==== SELECTED PASSAGE ====

Fault diagnosis of train traction motor bearing based on improved deep residual network

Abstract

As one of the important components of train traction motor, the bearing plays a key role in ensuring the safety of train operation. At present, the existing fault diagnosis methods for train traction motor bearings have the disadvantages of poor feature extraction ability, slow diagnosis speed, and low diagnosis accuracy. To solve the above problems, an improved deep residual network (IDRN) is proposed in this paper. Firstly, a new residual convolution block (RCB) is proposed to improve the extraction ability of hidden features. Secondly, the squeeze and excitation block (SE) is embedded in the residual block to increase the sensitivity of the model to features. Lastly, Adan is selected as the optimizer to increase the convergence speed of IDRN. The train traction motor bearing bench built by our research team is selected for the experiment. The results show that the test accuracy of IDRN on the bearing dataset of train traction motor is 98.72%, which is at least 2.27% higher than other comparative models. The IDRN model converges with fewer iterations in the training process, shortening the entire experiment time. At the same time, the CWRU bearing dataset and the bearing dataset with natural defects are selected for comparative verification. The experimental results show that the IDRN model exhibits strong robustness and practicability on different datasets.

====

● INSTRUCTIONS FOR THE TASK
Condense the paragraph in the abstract above that begins "As one of the important components" into a short bulleted list that keeps its main facts.

==== SUPPLIED DATA ====

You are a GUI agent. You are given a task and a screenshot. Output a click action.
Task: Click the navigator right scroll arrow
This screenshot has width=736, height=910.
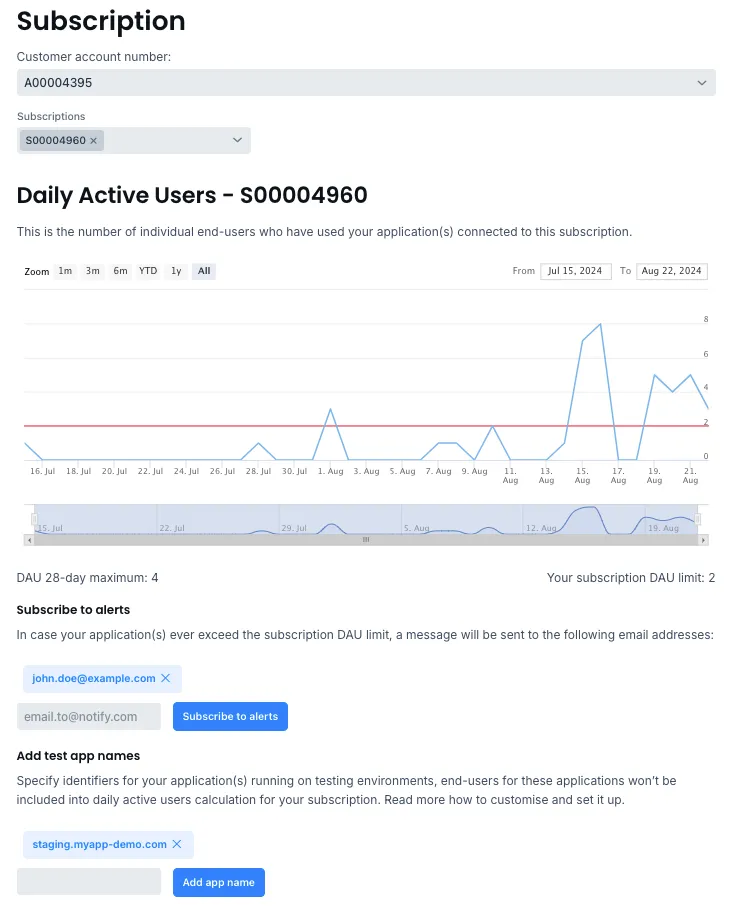[703, 539]
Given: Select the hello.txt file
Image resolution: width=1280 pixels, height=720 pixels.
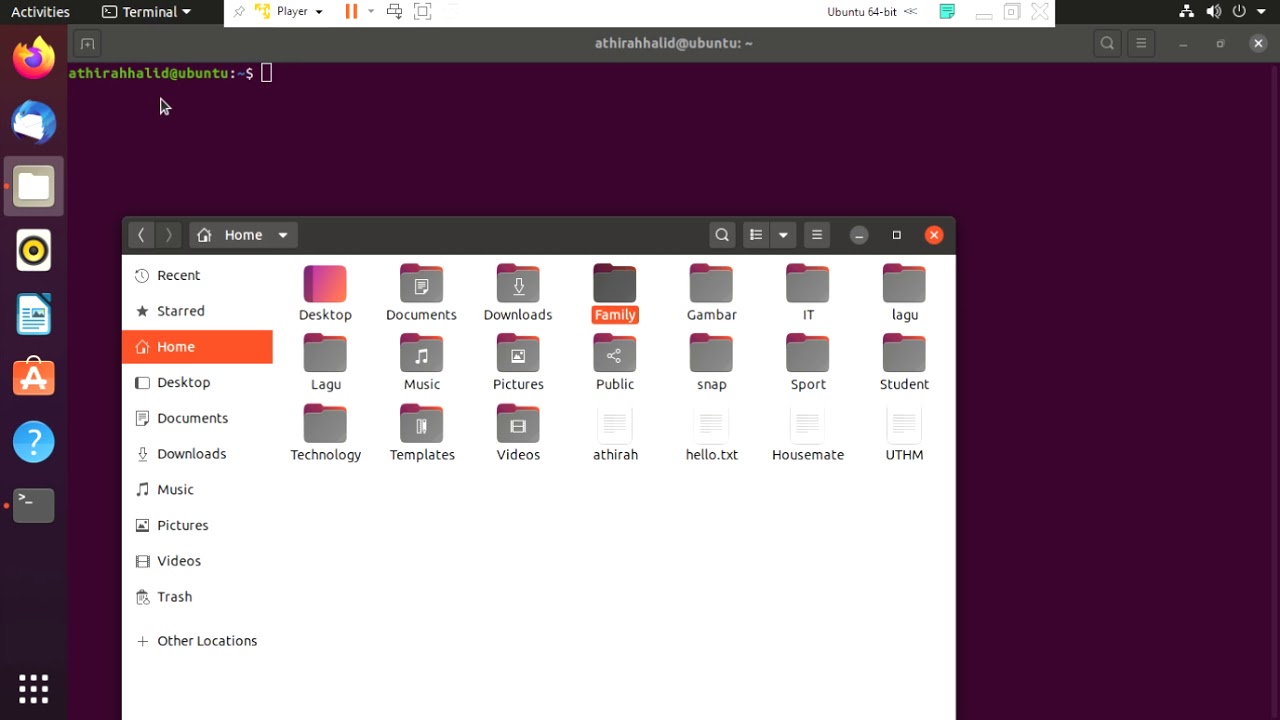Looking at the screenshot, I should [x=712, y=434].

====

● SOLUTION BELOW
- The bearing is a key component of a train traction motor and is essential to safe train operation.
- Existing fault diagnosis methods for these bearings have weak feature extraction, slow diagnosis, and low accuracy.
- The proposed improved deep residual network (IDRN) has three parts:
  - a new residual convolution block (RCB) that extracts hidden features better
  - a squeeze and excitation (SE) block, embedded in the residual block, that makes the model more sensitive to features
  - the Adan optimizer, which speeds convergence
- Experiments used a traction motor bearing bench built by the research team.
- IDRN reached 98.72% test accuracy, at least 2.27% higher than the other comparative models.
- It converged in fewer training iterations, which shortened experiment time.
- Comparative tests on the CWRU dataset and a natural-defect bearing dataset showed strong robustness and practicability.